A good example of a compiled language is the C language. The most common way that C programs are run is that they are compiled from C directly into machine code, then linked with other C files and startup code to create standalone executables. Once the executable is produced, it runs on the machine directly – you don’t need to ship the C compiler you used to produce the program to your users.

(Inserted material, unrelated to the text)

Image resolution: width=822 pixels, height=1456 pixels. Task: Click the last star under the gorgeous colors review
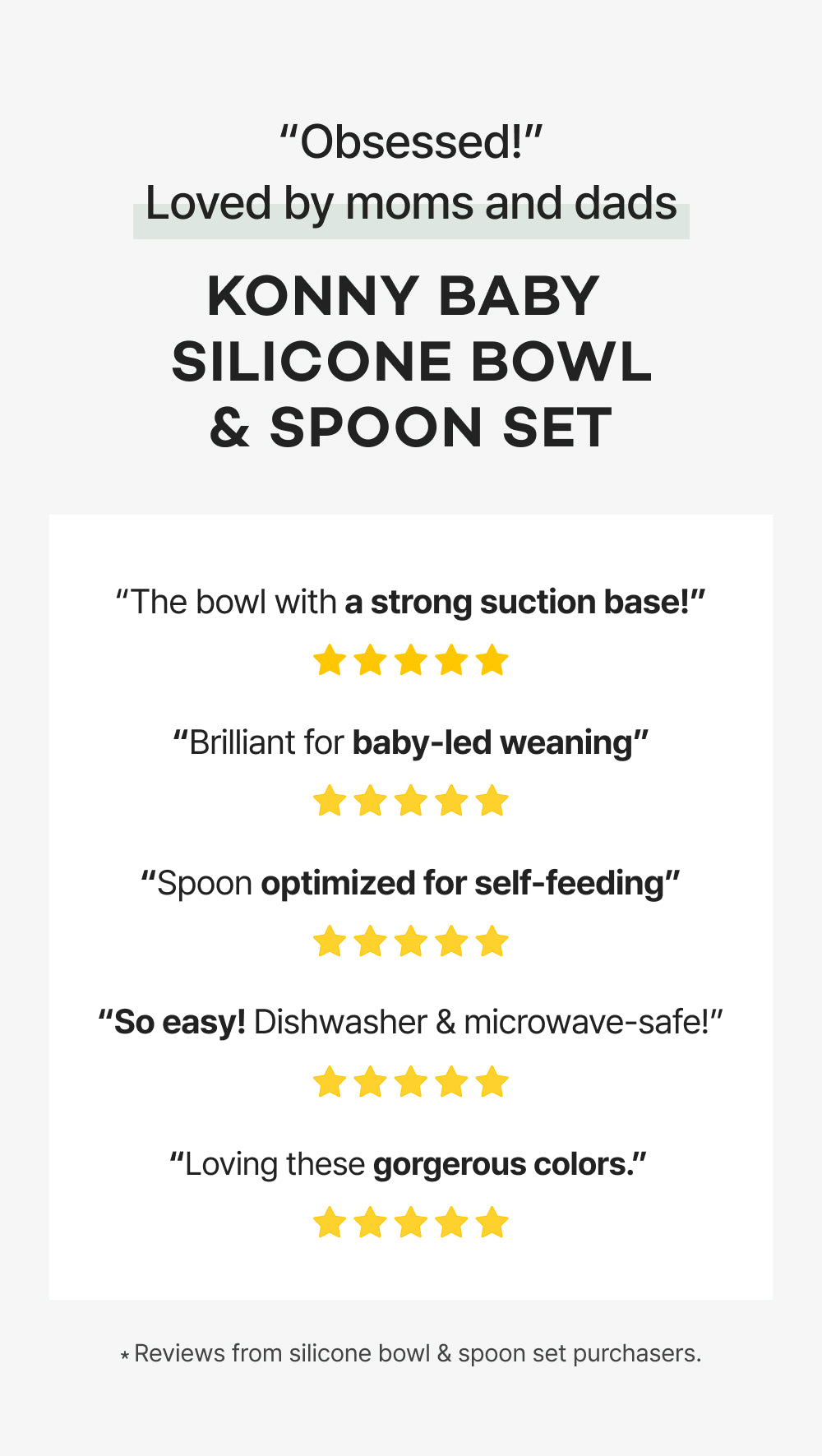492,1223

An interpreted language like Python, in contrast, requires you to have the interpreter present to run the program, because it’s not run by the machine directly. Instead, it’s run by the interpreter, which typically translates the program into an intermediate thing, called bytecode. Where things get confusing is that interpreted languages also call the built-in or standalone tool that translates source files into bytecode a “compiler”. In standard Python (CPython), a single executable serves as both the source-code “compiler” and as the interpreter of the compiled bytecode (which can sometimes be cached to disk in the form of “pyc” files).
In other languages, such as Java, the compiler and interpreter are separate programs. Java programs are first compiled to Java Virtual Machine bytecode using the “javac” executable, then the compiled java bytecode is run using the “java” executable.
So even though Python is compiled to bytecode in certain cases (e.g., imported packages), the compiled bytecode still can’t be run directly by the machine – it needs an interpreter.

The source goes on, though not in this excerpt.